Children's scores in school achievement tests fall off in close relation to the amount of time they watch television each day, according to the California Department of Education. It unveiled the results of a survey of more than half a million public school pupils in which their scores in the state's 6th and 12th grade assesessment tests were measured against their TV habits. "I was not surprised that TV had the effect of decreasing their test scores, but I was surprised at how much," said Alexander I. Law, chief of the department's office of program evaluation and research. "There is a very substantial relationship."

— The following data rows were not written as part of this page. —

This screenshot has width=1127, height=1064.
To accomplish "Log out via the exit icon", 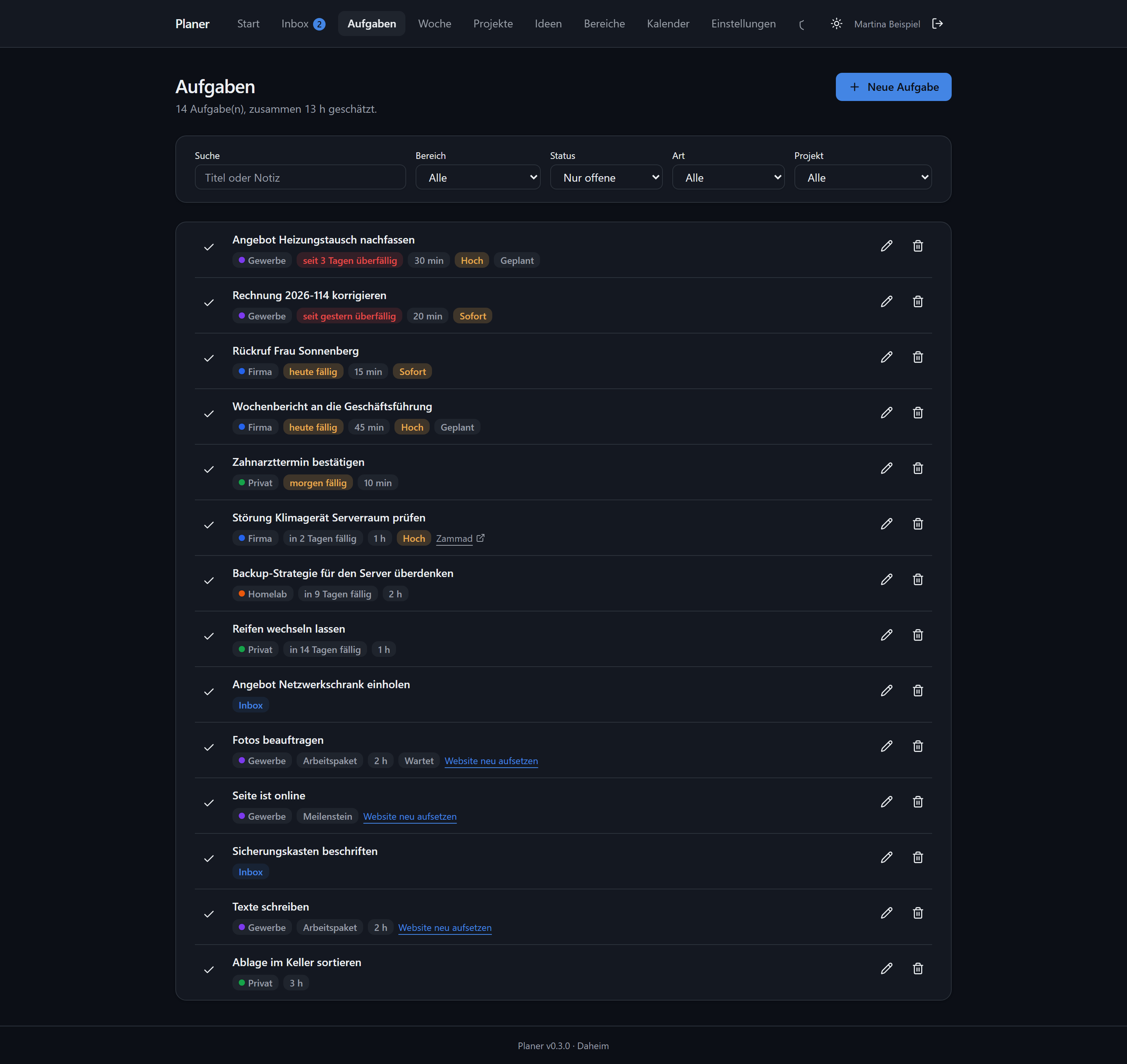I will coord(937,24).
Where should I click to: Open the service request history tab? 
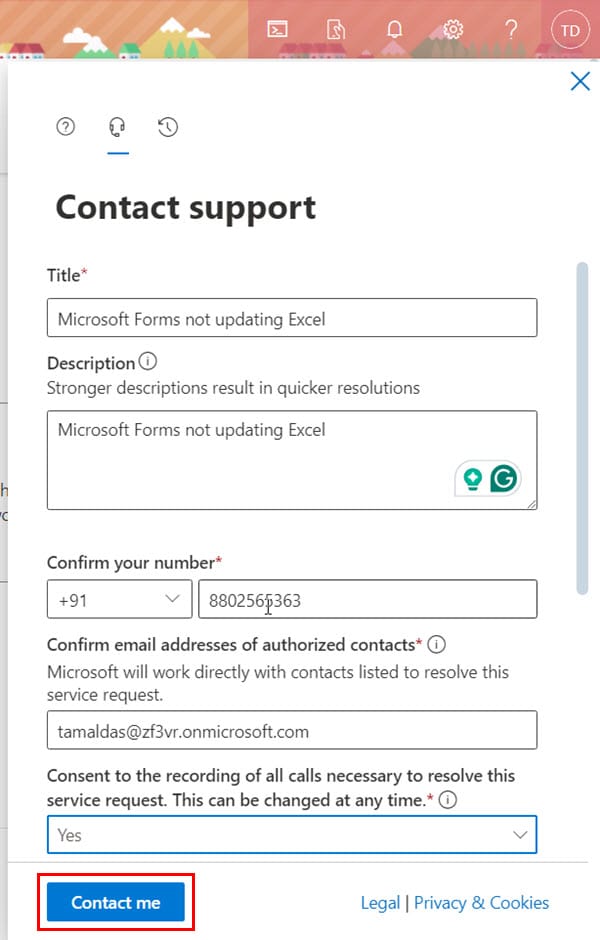coord(168,126)
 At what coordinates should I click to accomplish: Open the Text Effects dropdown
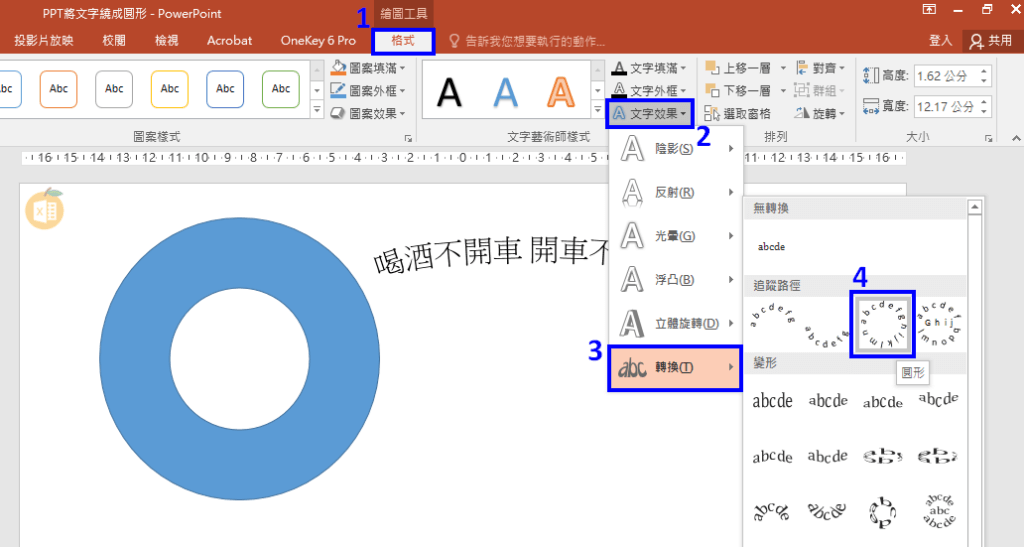pos(650,114)
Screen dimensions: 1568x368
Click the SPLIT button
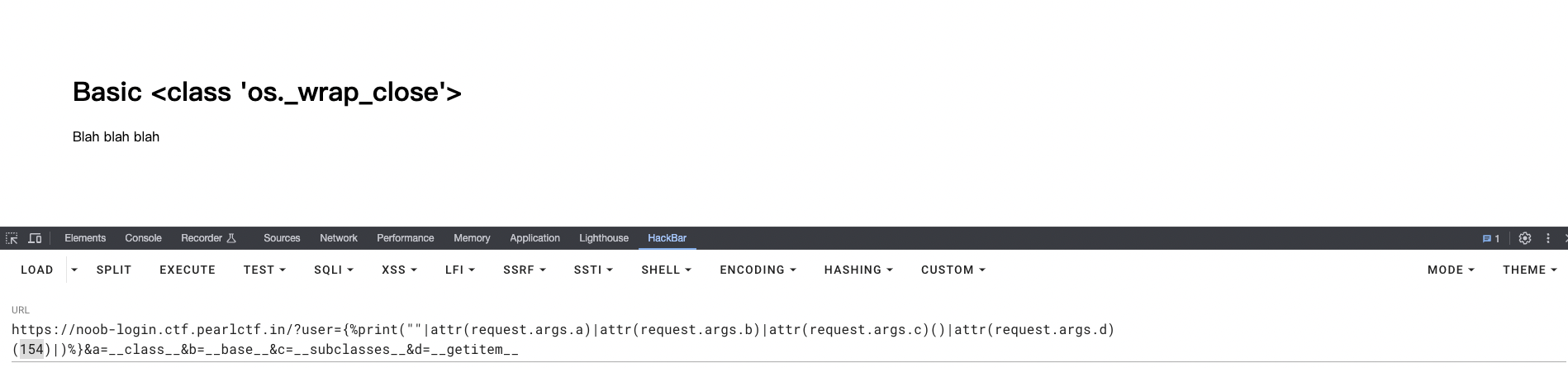[x=114, y=270]
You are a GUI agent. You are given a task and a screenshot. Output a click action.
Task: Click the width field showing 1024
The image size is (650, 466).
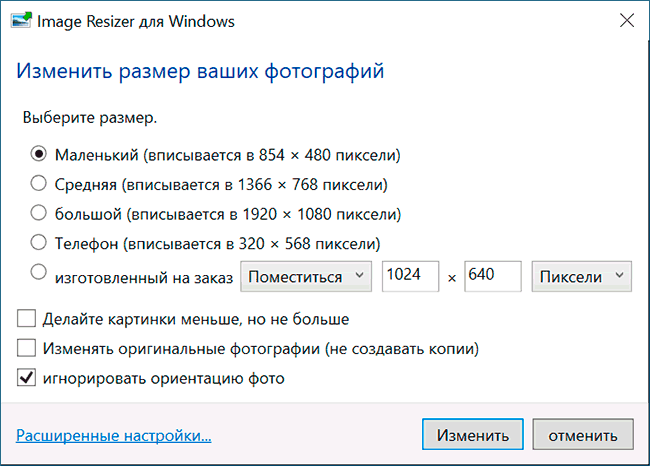pos(409,277)
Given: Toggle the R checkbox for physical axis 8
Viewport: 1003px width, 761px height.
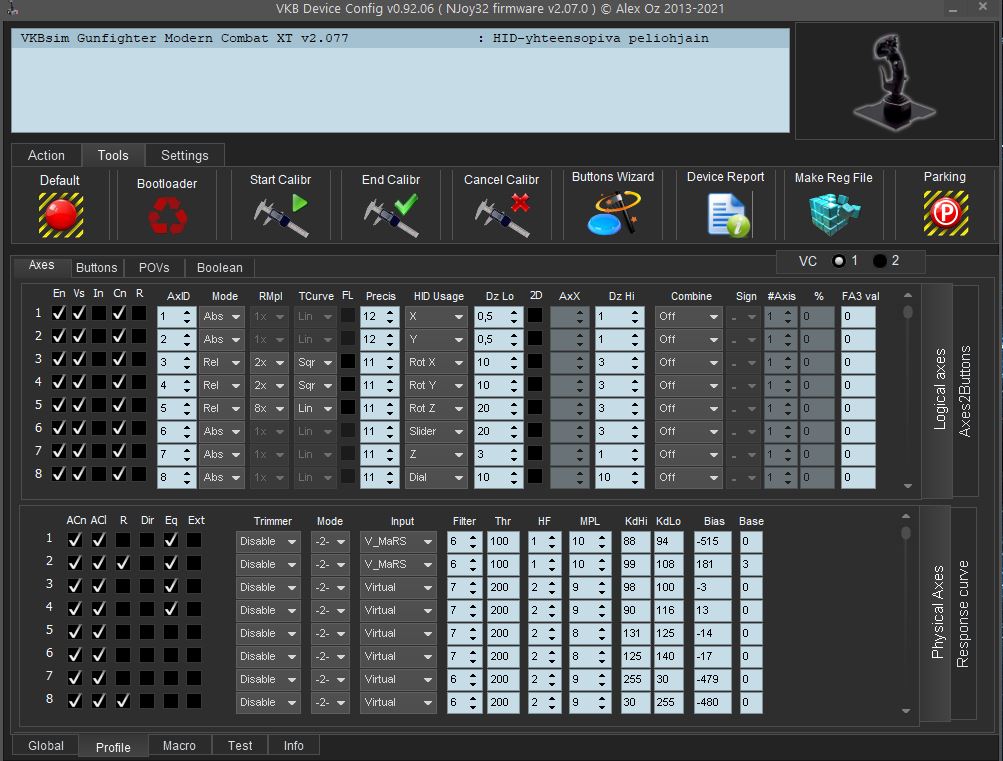Looking at the screenshot, I should 122,701.
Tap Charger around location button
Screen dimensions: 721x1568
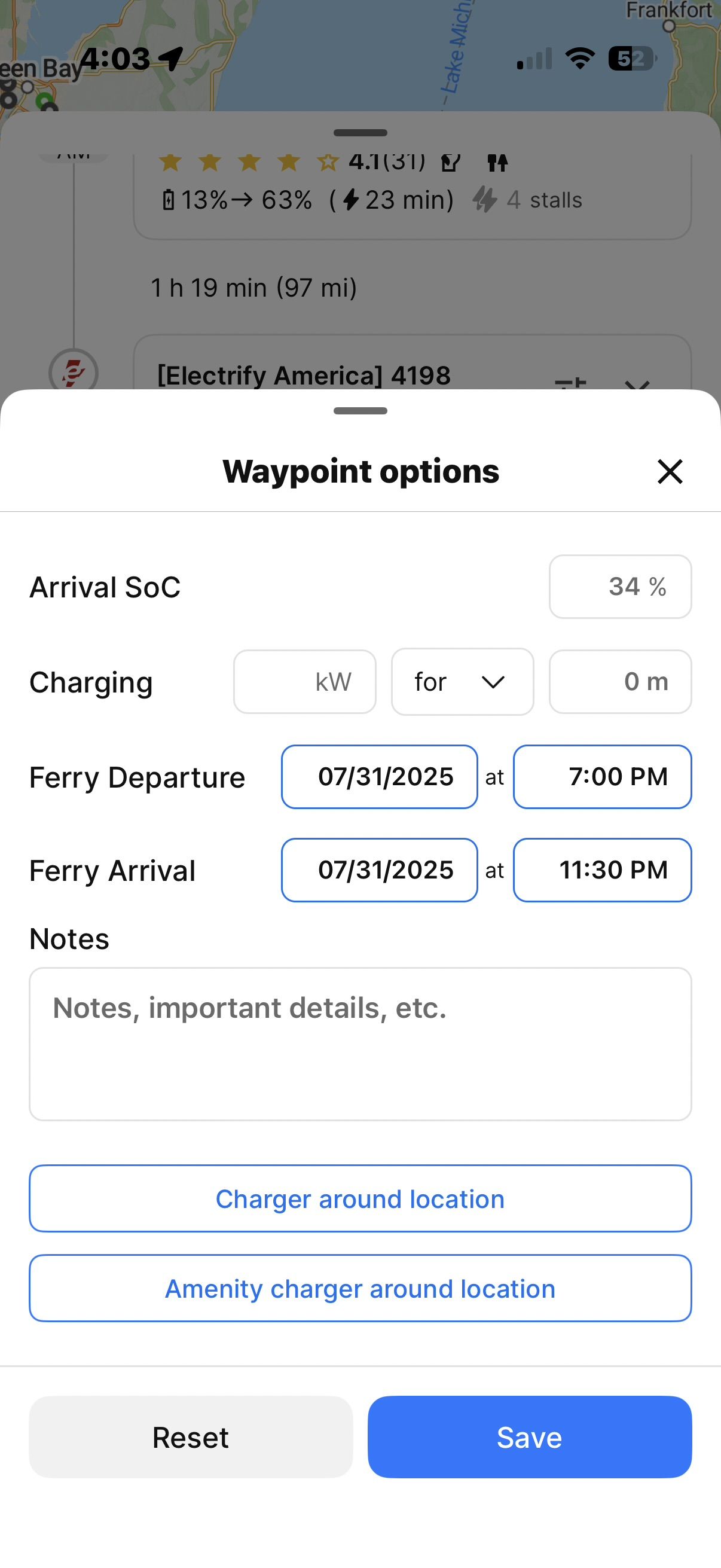pos(360,1198)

Law insisted the survey was not a scientific experiment, but an effort to gather information. "It's a question of association, something like smoking and lung cancer," he said, predicting that the California survey would set off widespread research into the effect of TV on students. The survey indicated that sixth graders who watched TV an hour or less a day achieved scores about 7 percent higher than those who spent four hours or more daily in front of the tube. Test scores declined rapidly for all children who viewed television more than three hours a day. For high school seniors, the scores fell almost in direct relation to the amount of time they devoted to television. Twelfth graders watching TV six hours a day or more got scores about 14 percent lower in all areas than those who confined their viewing to an hour or less. The survey embraced 281,907 sixth graders tested in May and 233,125 high school seniors tested in December 1979 under California's school assessment program. Third graders also were tested but did not figure in the television survey. The tests, less than an hour in length, cover reading, written expression and mathematics. The only group of TV watchers whose test scores showed slight improvement were sixth grade children from lower income families where parents had little education. Law said that for these children, exposure to up to three hours a day of television apparently improved their language skills. Law said it was the first mass effort to measure the effect of TV on children's school achievement. He said the results were about the same as those of tests made elsewhere with children in classroom size groups. Law said the children tested estimated their daily TV watching time themselves. The were asked to exclude time spent viewing sports events.

"I think their estimates were conservative," he said. "We all watch TV more than we think we do. "TV watching is something we in the schools have no control over. All we can do is hold up the results and show what's happening."